Reproduce all of the entries below character for character, leaving nothing out and changing nothing.

Lines of data
* * * * * * * * *
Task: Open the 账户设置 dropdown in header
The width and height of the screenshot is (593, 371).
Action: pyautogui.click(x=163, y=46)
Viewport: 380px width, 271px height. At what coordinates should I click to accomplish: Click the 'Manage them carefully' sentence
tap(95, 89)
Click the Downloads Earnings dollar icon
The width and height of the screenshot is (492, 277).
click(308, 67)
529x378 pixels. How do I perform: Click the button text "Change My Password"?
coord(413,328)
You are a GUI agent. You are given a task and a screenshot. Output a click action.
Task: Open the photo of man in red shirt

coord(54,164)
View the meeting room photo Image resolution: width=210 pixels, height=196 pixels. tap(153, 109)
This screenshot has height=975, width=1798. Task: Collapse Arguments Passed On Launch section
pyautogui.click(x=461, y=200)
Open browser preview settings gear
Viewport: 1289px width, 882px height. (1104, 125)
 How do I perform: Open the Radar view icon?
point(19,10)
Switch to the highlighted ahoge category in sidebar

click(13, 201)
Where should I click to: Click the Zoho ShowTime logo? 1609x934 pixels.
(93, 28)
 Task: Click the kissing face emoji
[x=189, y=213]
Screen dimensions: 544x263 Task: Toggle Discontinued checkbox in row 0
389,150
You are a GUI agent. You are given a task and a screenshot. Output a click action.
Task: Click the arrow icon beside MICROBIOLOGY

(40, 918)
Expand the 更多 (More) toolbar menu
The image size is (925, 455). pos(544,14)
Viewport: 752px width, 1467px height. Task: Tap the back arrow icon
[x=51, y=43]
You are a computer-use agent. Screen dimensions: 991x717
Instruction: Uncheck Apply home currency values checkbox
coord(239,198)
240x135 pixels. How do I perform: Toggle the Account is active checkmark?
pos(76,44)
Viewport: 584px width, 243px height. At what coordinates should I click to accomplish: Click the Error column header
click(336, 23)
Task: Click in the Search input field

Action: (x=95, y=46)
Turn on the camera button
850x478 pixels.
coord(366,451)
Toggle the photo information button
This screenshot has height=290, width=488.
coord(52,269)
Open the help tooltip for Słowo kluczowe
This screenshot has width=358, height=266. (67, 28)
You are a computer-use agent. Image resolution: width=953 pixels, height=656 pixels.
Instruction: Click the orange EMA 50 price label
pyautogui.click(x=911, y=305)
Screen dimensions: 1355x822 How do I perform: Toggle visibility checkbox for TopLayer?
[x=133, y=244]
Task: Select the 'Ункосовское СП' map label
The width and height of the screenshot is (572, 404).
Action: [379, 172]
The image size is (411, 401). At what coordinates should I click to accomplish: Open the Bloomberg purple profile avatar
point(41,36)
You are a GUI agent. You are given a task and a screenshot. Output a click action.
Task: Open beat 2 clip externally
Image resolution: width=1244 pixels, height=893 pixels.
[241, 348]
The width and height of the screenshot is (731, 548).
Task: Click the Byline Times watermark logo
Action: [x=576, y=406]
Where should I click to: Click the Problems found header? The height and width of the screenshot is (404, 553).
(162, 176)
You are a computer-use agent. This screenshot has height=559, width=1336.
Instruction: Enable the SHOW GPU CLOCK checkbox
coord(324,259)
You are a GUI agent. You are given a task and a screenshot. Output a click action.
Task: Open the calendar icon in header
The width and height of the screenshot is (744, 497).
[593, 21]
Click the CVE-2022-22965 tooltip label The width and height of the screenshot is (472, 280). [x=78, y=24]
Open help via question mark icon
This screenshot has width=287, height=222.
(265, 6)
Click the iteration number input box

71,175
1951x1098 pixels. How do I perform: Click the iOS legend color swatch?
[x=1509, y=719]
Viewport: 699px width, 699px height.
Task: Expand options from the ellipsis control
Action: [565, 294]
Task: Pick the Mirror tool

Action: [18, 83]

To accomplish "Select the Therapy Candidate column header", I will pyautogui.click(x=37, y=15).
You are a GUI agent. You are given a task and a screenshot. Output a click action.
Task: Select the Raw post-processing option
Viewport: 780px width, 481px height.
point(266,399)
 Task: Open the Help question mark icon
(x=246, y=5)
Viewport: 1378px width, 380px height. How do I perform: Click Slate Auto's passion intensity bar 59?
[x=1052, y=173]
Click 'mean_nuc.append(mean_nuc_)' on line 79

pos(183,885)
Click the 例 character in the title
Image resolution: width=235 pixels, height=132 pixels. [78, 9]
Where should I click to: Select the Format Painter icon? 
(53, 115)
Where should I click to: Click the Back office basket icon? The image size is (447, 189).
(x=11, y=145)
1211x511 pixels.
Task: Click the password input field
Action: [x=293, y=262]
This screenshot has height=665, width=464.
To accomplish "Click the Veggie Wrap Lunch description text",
* * * * * * * * *
# WORKED SOLUTION:
Task: Open the 账户设置 dropdown in header
The width and height of the screenshot is (593, 371).
Action: pyautogui.click(x=163, y=46)
Viewport: 380px width, 271px height. At what coordinates should I click to accomplish: Click the 'Manage them carefully' sentence
tap(95, 89)
Click the Downloads Earnings dollar icon
The width and height of the screenshot is (492, 277).
click(308, 67)
529x378 pixels. How do I perform: Click the button text "Change My Password"?
coord(413,328)
You are a GUI agent. You are given a task and a screenshot. Output a click action.
Task: Open the photo of man in red shirt

coord(54,164)
View the meeting room photo Image resolution: width=210 pixels, height=196 pixels. tap(153, 109)
This screenshot has height=975, width=1798. Task: Collapse Arguments Passed On Launch section
pyautogui.click(x=461, y=200)
Open browser preview settings gear
Viewport: 1289px width, 882px height. (1104, 125)
 How do I perform: Open the Radar view icon?
point(19,10)
Switch to the highlighted ahoge category in sidebar

click(13, 201)
Where should I click to: Click the Zoho ShowTime logo? 1609x934 pixels.
(93, 28)
 Task: Click the kissing face emoji
[x=189, y=213]
Screen dimensions: 544x263 Task: Toggle Discontinued checkbox in row 0
389,150
You are a GUI agent. You are given a task and a screenshot. Output a click action.
Task: Click the arrow icon beside MICROBIOLOGY

(40, 918)
Expand the 更多 (More) toolbar menu
The image size is (925, 455). pos(544,14)
Viewport: 752px width, 1467px height. Task: Tap the back arrow icon
[x=51, y=43]
You are a computer-use agent. Screen dimensions: 991x717
Instruction: Uncheck Apply home currency values checkbox
coord(239,198)
240x135 pixels. How do I perform: Toggle the Account is active checkmark?
pos(76,44)
Viewport: 584px width, 243px height. At what coordinates should I click to accomplish: Click the Error column header
click(336, 23)
Task: Click in the Search input field

Action: (x=95, y=46)
Turn on the camera button
850x478 pixels.
coord(366,451)
Toggle the photo information button
This screenshot has height=290, width=488.
coord(52,269)
Open the help tooltip for Słowo kluczowe
This screenshot has width=358, height=266. (67, 28)
You are a computer-use agent. Image resolution: width=953 pixels, height=656 pixels.
Instruction: Click the orange EMA 50 price label
pyautogui.click(x=911, y=305)
Screen dimensions: 1355x822 How do I perform: Toggle visibility checkbox for TopLayer?
[x=133, y=244]
Task: Select the 'Ункосовское СП' map label
The width and height of the screenshot is (572, 404).
Action: [379, 172]
The image size is (411, 401). At what coordinates should I click to accomplish: Open the Bloomberg purple profile avatar
point(41,36)
You are a GUI agent. You are given a task and a screenshot. Output a click action.
Task: Open beat 2 clip externally
Image resolution: width=1244 pixels, height=893 pixels.
[241, 348]
The width and height of the screenshot is (731, 548).
Task: Click the Byline Times watermark logo
Action: [x=576, y=406]
Where should I click to: Click the Problems found header? The height and width of the screenshot is (404, 553).
(162, 176)
You are a computer-use agent. This screenshot has height=559, width=1336.
Instruction: Enable the SHOW GPU CLOCK checkbox
coord(324,259)
You are a GUI agent. You are given a task and a screenshot. Output a click action.
Task: Open the calendar icon in header
The width and height of the screenshot is (744, 497).
[593, 21]
Click the CVE-2022-22965 tooltip label The width and height of the screenshot is (472, 280). [x=78, y=24]
Open help via question mark icon
This screenshot has width=287, height=222.
(265, 6)
Click the iteration number input box

71,175
1951x1098 pixels. How do I perform: Click the iOS legend color swatch?
[x=1509, y=719]
Viewport: 699px width, 699px height.
Task: Expand options from the ellipsis control
Action: [565, 294]
Task: Pick the Mirror tool

Action: [18, 83]

To accomplish "Select the Therapy Candidate column header", I will pyautogui.click(x=37, y=15).
You are a GUI agent. You are given a task and a screenshot. Output a click action.
Task: Select the Raw post-processing option
Viewport: 780px width, 481px height.
point(266,399)
 Task: Open the Help question mark icon
(x=246, y=5)
Viewport: 1378px width, 380px height. How do I perform: Click Slate Auto's passion intensity bar 59?
[x=1052, y=173]
Click 'mean_nuc.append(mean_nuc_)' on line 79

pos(183,885)
Click the 例 character in the title
Image resolution: width=235 pixels, height=132 pixels. [78, 9]
Where should I click to: Select the Format Painter icon? 
(53, 115)
Where should I click to: Click the Back office basket icon? The image size is (447, 189).
(x=11, y=145)
1211x511 pixels.
Task: Click the password input field
Action: [x=293, y=262]
This screenshot has height=665, width=464.
To accomplish "Click the Veggie Wrap Lunch description text",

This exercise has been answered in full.